Task material section start

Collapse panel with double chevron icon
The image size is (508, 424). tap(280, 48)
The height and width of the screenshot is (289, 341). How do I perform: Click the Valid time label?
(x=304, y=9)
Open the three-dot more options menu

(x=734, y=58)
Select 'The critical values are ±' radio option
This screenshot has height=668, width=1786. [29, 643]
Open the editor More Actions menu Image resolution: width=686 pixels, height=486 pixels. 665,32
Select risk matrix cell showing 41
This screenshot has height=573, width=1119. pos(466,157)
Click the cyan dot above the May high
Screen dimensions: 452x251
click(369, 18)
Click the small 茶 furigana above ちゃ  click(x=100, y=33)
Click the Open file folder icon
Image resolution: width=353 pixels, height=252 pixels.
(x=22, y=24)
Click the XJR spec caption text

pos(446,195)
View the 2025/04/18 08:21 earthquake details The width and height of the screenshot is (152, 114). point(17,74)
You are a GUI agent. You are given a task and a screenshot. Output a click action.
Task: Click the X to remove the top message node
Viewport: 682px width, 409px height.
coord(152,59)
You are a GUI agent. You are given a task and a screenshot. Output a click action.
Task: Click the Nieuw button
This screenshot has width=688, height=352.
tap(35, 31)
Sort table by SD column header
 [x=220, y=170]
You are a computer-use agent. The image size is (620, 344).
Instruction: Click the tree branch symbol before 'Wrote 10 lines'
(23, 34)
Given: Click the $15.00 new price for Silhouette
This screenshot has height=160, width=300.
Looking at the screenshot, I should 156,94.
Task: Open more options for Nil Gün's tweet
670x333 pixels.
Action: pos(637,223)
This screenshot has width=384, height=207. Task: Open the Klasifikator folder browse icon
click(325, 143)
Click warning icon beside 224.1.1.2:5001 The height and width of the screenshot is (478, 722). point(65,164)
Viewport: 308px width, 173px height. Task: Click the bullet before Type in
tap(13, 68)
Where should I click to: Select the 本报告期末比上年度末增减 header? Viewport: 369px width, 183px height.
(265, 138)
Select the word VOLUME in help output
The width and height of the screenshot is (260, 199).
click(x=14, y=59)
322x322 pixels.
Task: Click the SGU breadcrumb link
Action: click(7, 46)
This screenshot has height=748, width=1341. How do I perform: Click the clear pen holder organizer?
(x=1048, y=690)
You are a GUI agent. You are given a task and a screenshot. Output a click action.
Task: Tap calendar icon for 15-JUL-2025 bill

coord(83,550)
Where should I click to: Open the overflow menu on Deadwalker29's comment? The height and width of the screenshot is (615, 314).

Task material section end

Every line of the listing is to be returned exactly as given.

Your response:
Collapse panel with double chevron icon
The image size is (508, 424). tap(280, 48)
The height and width of the screenshot is (289, 341). How do I perform: Click the Valid time label?
(x=304, y=9)
Open the three-dot more options menu

(x=734, y=58)
Select 'The critical values are ±' radio option
This screenshot has height=668, width=1786. [29, 643]
Open the editor More Actions menu Image resolution: width=686 pixels, height=486 pixels. 665,32
Select risk matrix cell showing 41
This screenshot has height=573, width=1119. pos(466,157)
Click the cyan dot above the May high
Screen dimensions: 452x251
click(369, 18)
Click the small 茶 furigana above ちゃ  click(x=100, y=33)
Click the Open file folder icon
Image resolution: width=353 pixels, height=252 pixels.
(x=22, y=24)
Click the XJR spec caption text

pos(446,195)
View the 2025/04/18 08:21 earthquake details The width and height of the screenshot is (152, 114). point(17,74)
You are a GUI agent. You are given a task and a screenshot. Output a click action.
Task: Click the X to remove the top message node
Viewport: 682px width, 409px height.
coord(152,59)
You are a GUI agent. You are given a task and a screenshot. Output a click action.
Task: Click the Nieuw button
This screenshot has width=688, height=352.
tap(35, 31)
Sort table by SD column header
 [x=220, y=170]
You are a computer-use agent. The image size is (620, 344).
Instruction: Click the tree branch symbol before 'Wrote 10 lines'
(23, 34)
Given: Click the $15.00 new price for Silhouette
This screenshot has height=160, width=300.
Looking at the screenshot, I should 156,94.
Task: Open more options for Nil Gün's tweet
670x333 pixels.
Action: pos(637,223)
This screenshot has width=384, height=207. Task: Open the Klasifikator folder browse icon
click(325, 143)
Click warning icon beside 224.1.1.2:5001 The height and width of the screenshot is (478, 722). point(65,164)
Viewport: 308px width, 173px height. Task: Click the bullet before Type in
tap(13, 68)
Where should I click to: Select the 本报告期末比上年度末增减 header? Viewport: 369px width, 183px height.
(265, 138)
Select the word VOLUME in help output
The width and height of the screenshot is (260, 199).
click(x=14, y=59)
322x322 pixels.
Task: Click the SGU breadcrumb link
Action: click(7, 46)
This screenshot has height=748, width=1341. How do I perform: Click the clear pen holder organizer?
(x=1048, y=690)
You are a GUI agent. You are given a task and a screenshot. Output a click action.
Task: Tap calendar icon for 15-JUL-2025 bill

coord(83,550)
Where should I click to: Open the overflow menu on Deadwalker29's comment? The height and width of the screenshot is (615, 314).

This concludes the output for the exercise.